| GIVEN DATA |
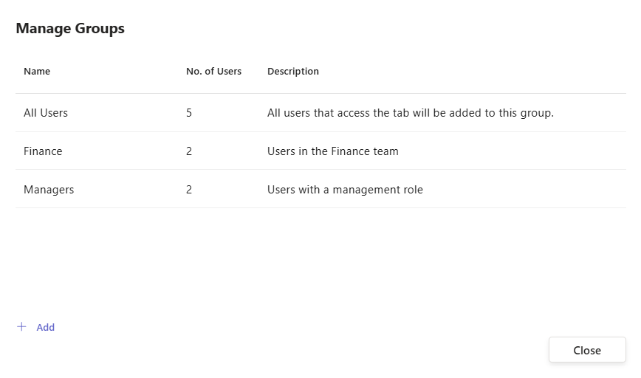Add a new group using the Add control
Screen dimensions: 641x378
coord(37,327)
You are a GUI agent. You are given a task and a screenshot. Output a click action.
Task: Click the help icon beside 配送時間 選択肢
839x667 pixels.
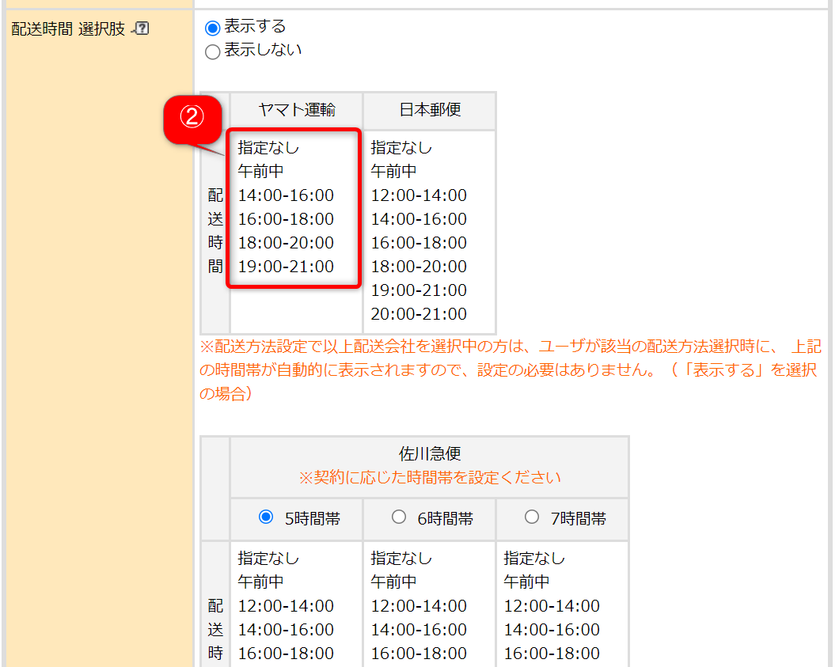coord(142,29)
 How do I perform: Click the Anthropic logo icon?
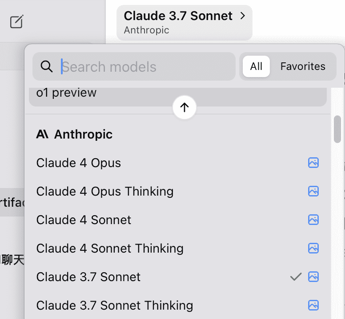[42, 134]
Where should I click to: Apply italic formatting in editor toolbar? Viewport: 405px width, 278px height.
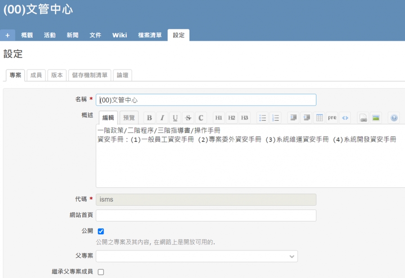(162, 118)
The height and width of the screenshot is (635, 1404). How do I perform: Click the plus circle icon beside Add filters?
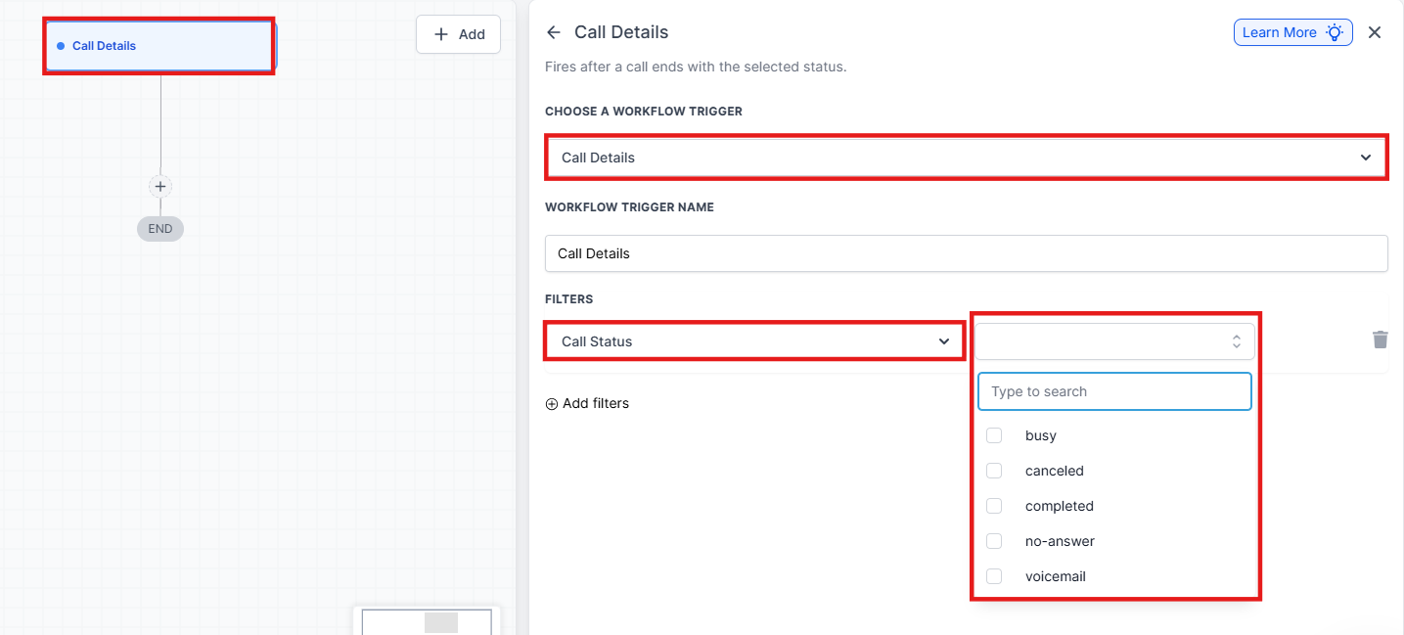(x=552, y=403)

| WHAT YOU NEED TO DO |
Find "You are a GUI" in the entries, then reproduce that line and each line after it exactly, through the last one. Pictures do not go in.

| ANSWER FOR THIS EXERCISE |
You are a GUI agent. You are given a task and a screenshot. Output a click action.
Task: Click the help icon beside 配送時間 選択肢
839x667 pixels.
coord(142,29)
 How do I perform: Click the Anthropic logo icon?
[42, 134]
Where should I click to: Apply italic formatting in editor toolbar? Viewport: 405px width, 278px height.
(162, 118)
The height and width of the screenshot is (635, 1404). How do I perform: Click the plus circle icon beside Add filters?
(x=552, y=403)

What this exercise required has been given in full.